In the material below, starting at the line with "Select the text" and ending at the line with "coord(295,553)", put those lines into a JSON list of strings, one string per line and no blank lines. Leave out the pictures.

[RAW RECORDS]
-- -- --

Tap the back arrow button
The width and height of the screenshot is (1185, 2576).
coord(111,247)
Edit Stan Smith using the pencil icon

-- -- --

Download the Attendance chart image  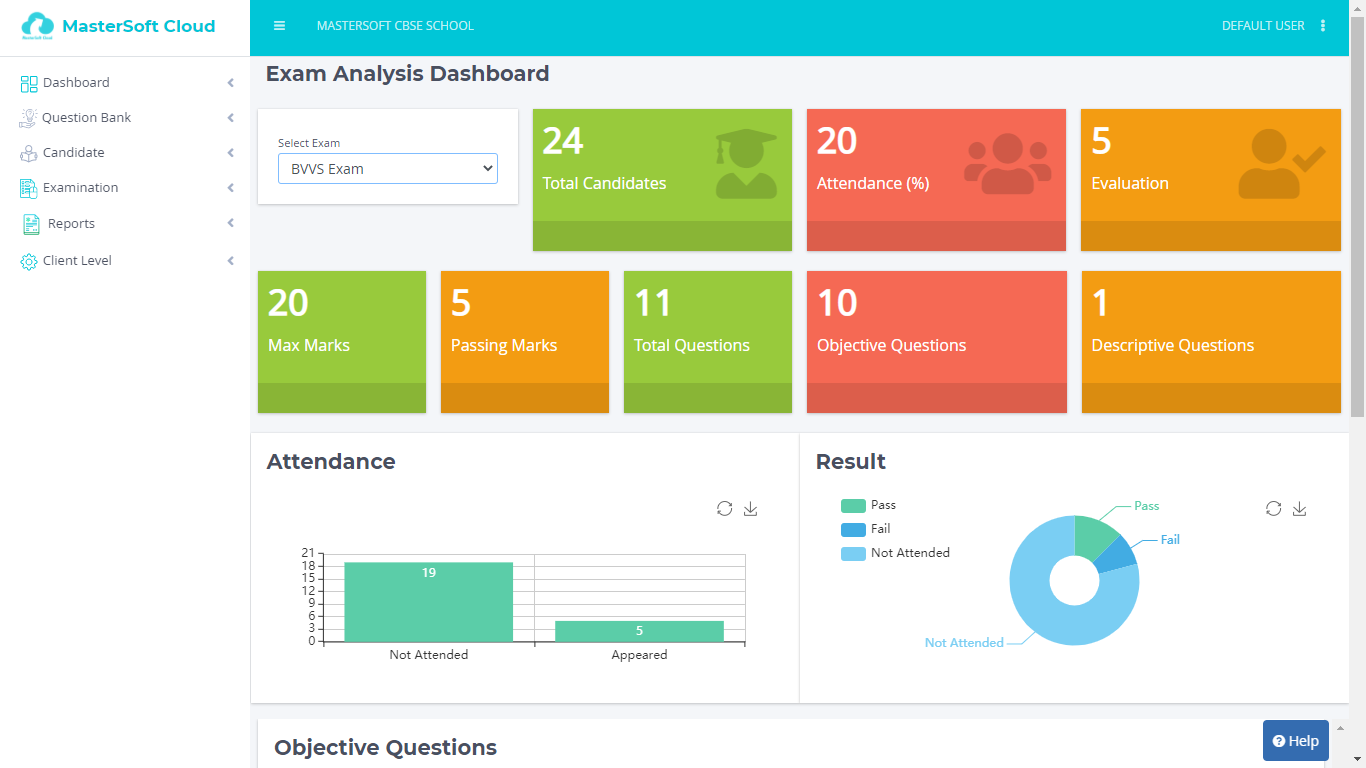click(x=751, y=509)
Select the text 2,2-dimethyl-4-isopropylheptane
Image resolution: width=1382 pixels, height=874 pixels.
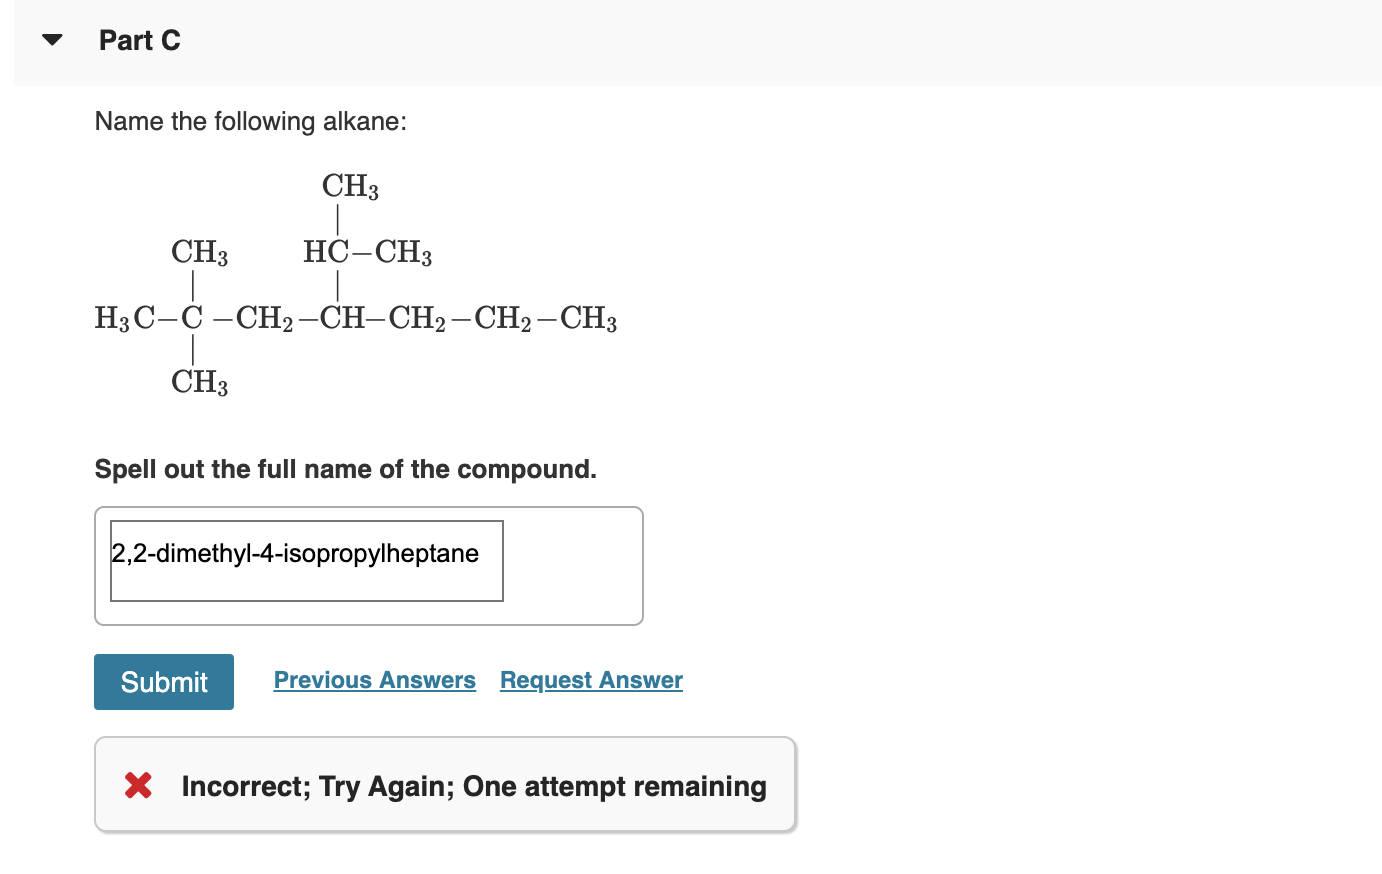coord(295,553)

-- -- --

[TASK RESPONSE]
[
  "Select the text 2,2-dimethyl-4-isopropylheptane",
  "Image resolution: width=1382 pixels, height=874 pixels.",
  "coord(295,553)"
]